Q. Inheritance and patent questions
A: A patent that is issued is a legally a personal property, so that it can be inherited just like money, a car, or an art collection. If your great-grandfather owned patents, then it would have passed onto the appropriate heir (either by will or intestate). The problem with inheriting patents is that they expire. If your great-grandfather filed for a patent more than 20 years ago, then there is nothing to inherit.
Q. My wifes dad is Vincent Dotolo is she entitled to these patents?
A: I presume that your FIL passed away, and you are asking if your wife, the next of kin, gets to inherit his patents. Generally, patents are legally considered personal property, and thus the heirs can inherit patents just like a car, or an art collection. Unfortunately, in your wife's case, all 9 patents are too old, and have expired many years ago. There is nothing for your wife to inherit. Sorry. (By the way, his name sounded familiar, so checked my hard drive, and I happened to run across one of his patents 3 years ago. It is a small world.)

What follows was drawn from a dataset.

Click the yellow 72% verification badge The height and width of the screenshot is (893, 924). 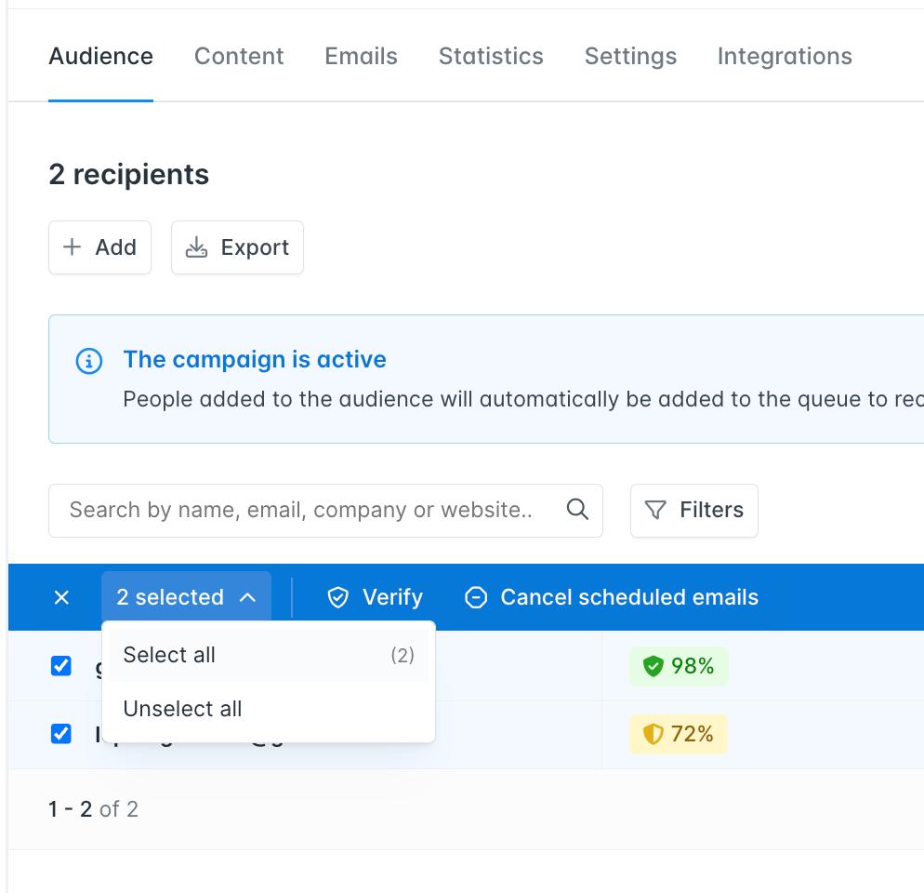[x=679, y=734]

Q. Hi, Can the inventor of a utility patent claim ownership of a patent if it was never assign to the applicant company?
A: I am sorry, John, but it is very unlikely that you have any ownership stake in Patent #Y. If patent #Y has issued, and it is pretty much the same as patent application publication #X, then Patent Application Y somehow claimed priority to X. It had to, because X would otherwise be cited against Y, and no patent on Y would be issued. If you assigned your patent application for your invention to the company, then you almost certainly assigned all rights to it, including rights to divisional, continuations, etc. And even if you wouldn't have assigned the rights, they would have very likely gotten rights to it because you were their employee. The only way to get the ownership of the patent is for you to buy it off them.

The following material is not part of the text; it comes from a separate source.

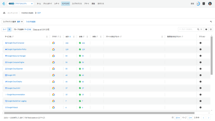Sort by 合計 column header

(x=68, y=36)
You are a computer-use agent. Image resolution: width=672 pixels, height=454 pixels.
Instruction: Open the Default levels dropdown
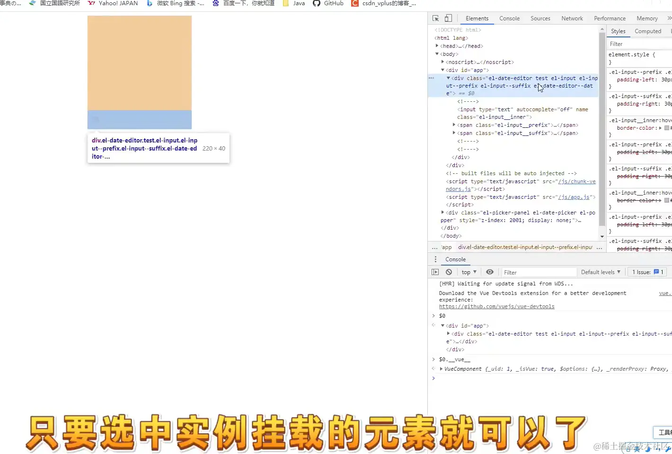point(600,272)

Q. P#8428453 Most of the claims reflect that of a basic camera app. If I created a picture taking app could Snapchat sue me
A: Sorry, but you are going to have to hire a patent attorney who specializes in computer science to really be able to answer this question.
Q. Is it possible to patent a voyage?
A: If it is just a map or an app or a brochure that shows the route that a ship could take, then likely you won't be able to get a patent on it. You may be able to protect it by copyright, though. If you are talking about operating a business that actually does this type of a cruise, then yes, you may be able to get a patent on this business model. Unfortunately, it may not be easy to get the patent, because there are so many different thematic cruises already.
Q. Can I take a patented product add additional functionality and then package as a new product?
A: Generally, you cannot avoid infringement by adding features to a patented product. But it really depends on what the patent claims say. You need to hire a patent attorney to be able to determine what to do. Relying on advice from strangers on the internet makes little sense.
Q. Patent inventor has passed away/ are royalties due his heirs from companies using the patents?
A: Theoretically yes, but in practice this is rare. A patent is considered as personal property, just like a car, a stock portfolio, or an old masters painting. So, yes, you can inherit a patent just like any other personal property. In order to collect license fees, or "royalties", based on the decedent's patent, several things need to occur. Firstly, the decedent had to own the patent. What is important is not that he is the inventor, but that he is the assignee. If the inventor was employed as a scientist or an engineer, it is almost certain that the employer owned the patent, and not the decedent. Secondly, there must be some sort of a license agreement between the companies using the patent, and the decedent. It is not like a company who wants to make the same product as claimed in the patent is going to just send a check every month to the owner of the patent. There must be an agreement. Thirdly, the patent must be enforceable and valid. This means, for example, that it has not been found invalid in court. The most common reason for not being enforceable is because the patent expired. Patents pass into public domain 20 years after the filing of the application, so if the patent is from the 1980's or 1990's, for example, then the patent expired. Another common reason for a patent not being enforceable is because the maintenance fees have not been paid, and the patent lapsed.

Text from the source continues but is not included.